----- Task inputs -----

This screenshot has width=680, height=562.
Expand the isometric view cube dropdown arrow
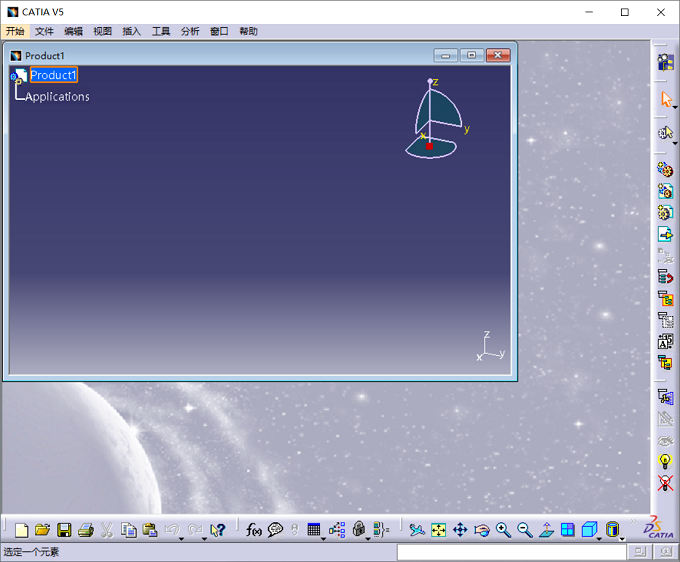(599, 539)

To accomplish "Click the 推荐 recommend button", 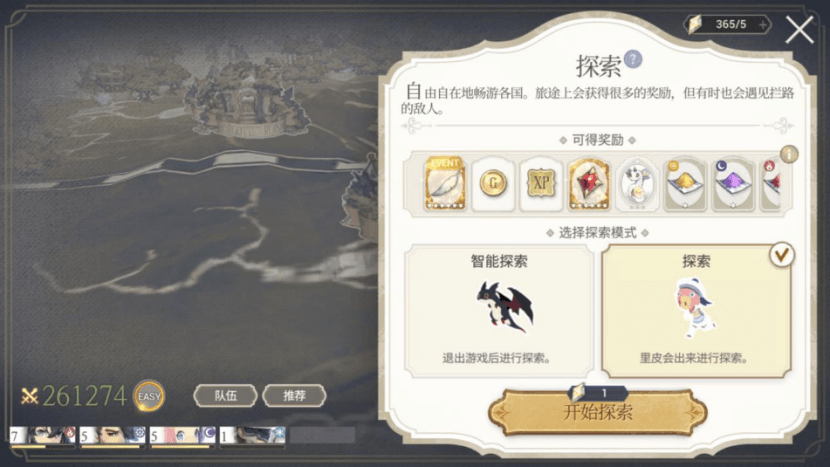I will click(294, 396).
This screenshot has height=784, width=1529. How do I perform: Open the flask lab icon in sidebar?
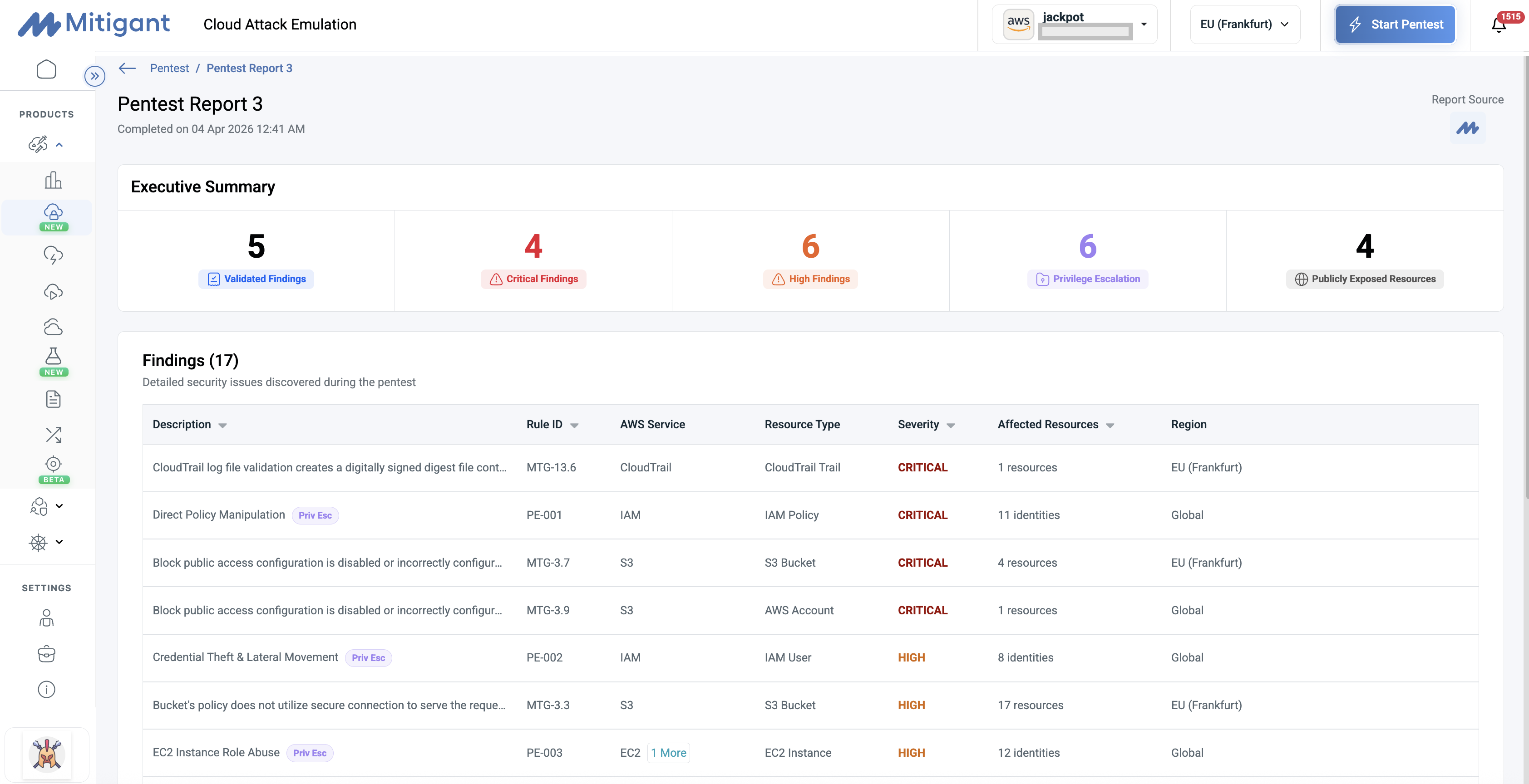53,357
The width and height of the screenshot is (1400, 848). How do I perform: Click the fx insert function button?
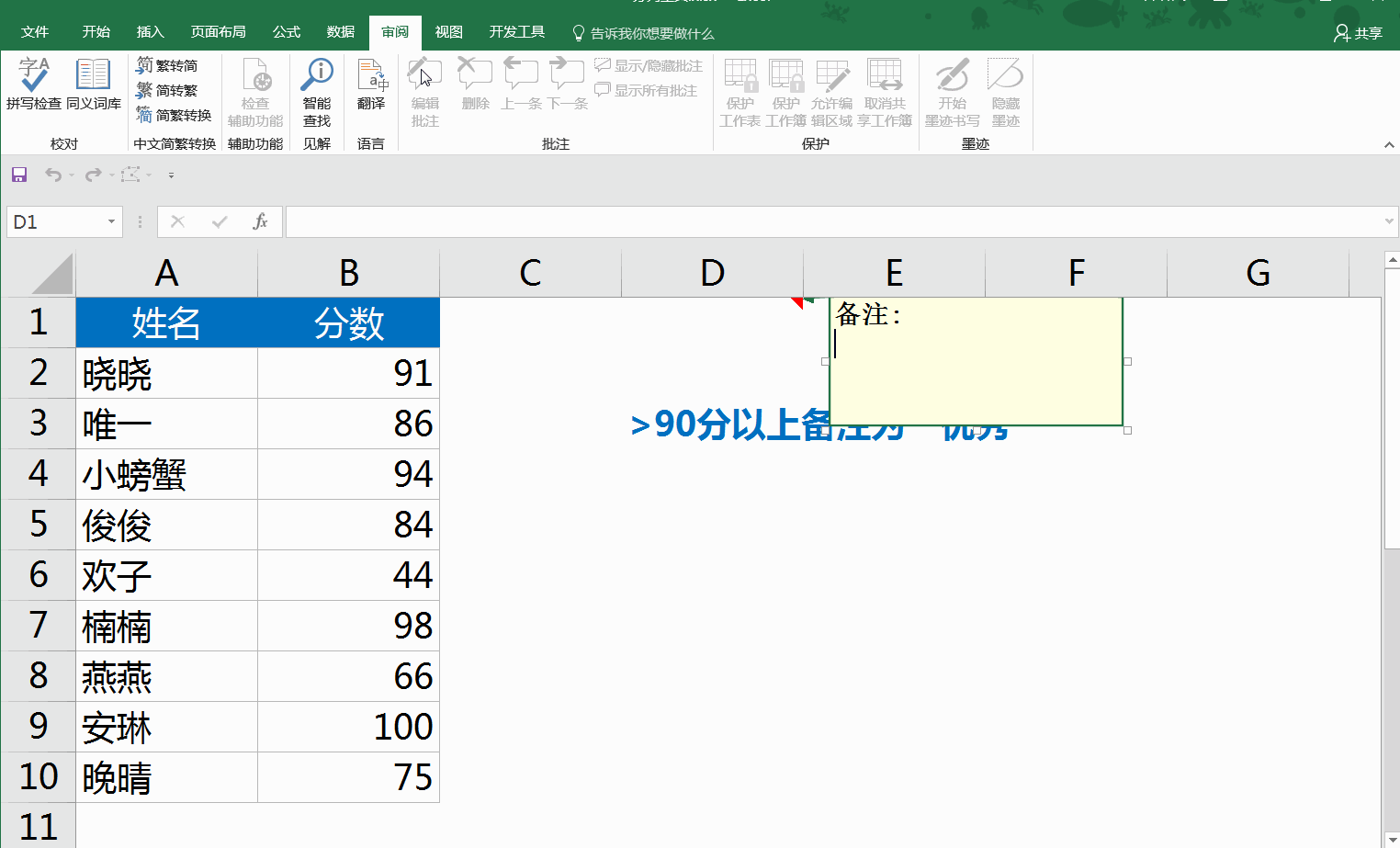(x=260, y=221)
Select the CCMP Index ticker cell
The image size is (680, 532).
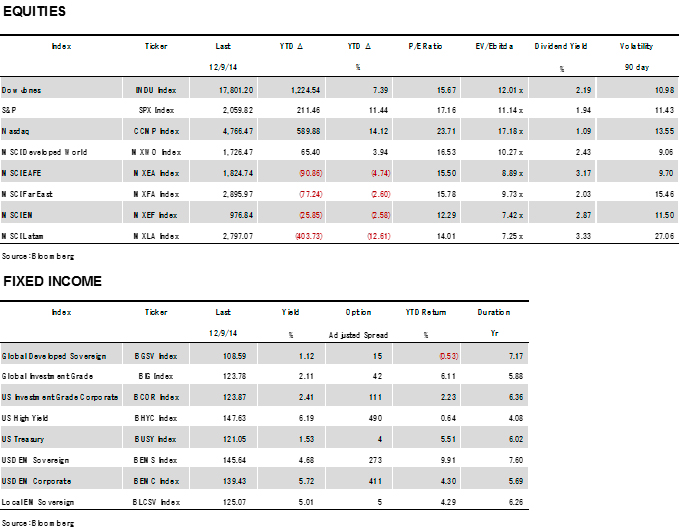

-----

* **Exercise instructions**: Rewrite the lines from the line with "This screenshot has height=784, width=1529." through the end of the records, changing "screenshot" to "screen capture" and leaving everything else as it is. Leave the pictures out of your answer.

* **Solution for this problem**:
This screen capture has height=784, width=1529. How do I perform: Open the flask lab icon in sidebar?
53,357
The width and height of the screen capture is (1400, 848). How do I perform: Click the fx insert function button?
(x=260, y=221)
Select the CCMP Index ticker cell
The image size is (680, 532).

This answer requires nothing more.